C'est avec l'analyse des propriétés de la lumière au cours des siècles, qui est marque par de nombreuses découvertes et inventions, qu 1 on a finalement abouti au monde des médias actuels.
La camera obscura des Mohistes a été miniaturisée et ainsi, a pu devenir mobile. La petite ouverture peut être ouverte et fermée à intervalles très courts. Si le porte-objet n'est pas transporté à l'intérieur de la camera obscura, des expositions assemblées ou multiples peuvent être réalisées: c'est une méthode impressionnante dans la photographie artistique et le film expérimental du XXe siècle, qui est utilisé pour la condensation du champ de l'image visuel et sémantique.
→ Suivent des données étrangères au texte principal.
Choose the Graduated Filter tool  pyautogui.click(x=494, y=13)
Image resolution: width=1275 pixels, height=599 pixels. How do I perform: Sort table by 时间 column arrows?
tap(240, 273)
Si la position de la camera obscura entre les différentes images change, non seulement il y a un montage elliptique du temps, mais aussi de l'espace dans l'image. Si deux petites ouvertures, espacées d'une distance semblable à celle de nos yeux, équipent des prismes en parallaxe, des filtres polaires ou anaglyphes, l'image projetée peut être vue en trois dimensions à l'aide de lunettes appropriées. Si les ouvertures se trouvent à une certaine distance tout autour de la camera obscura, un objet cylindrique peut reproduire l'image à l'extérieur en forme de panorama à 360 degrés. Une illustration de Johann Zahn dans l'Oculus artificialis teledioptricus sive telescopium de l'année 1685 illustre la perception du monde des images qui nous entoure de façon visionnaire. Chaque point en ce monde contient une infinité d'images. Aujourd'hui, ces images peuvent être rendues visibles au moyen de nouvelles technologies.
Comme ce fut le cas pour Mo Zi, notre devoir est de choisir une seule image parmi toutes les autres, dans le but de la rendre visible.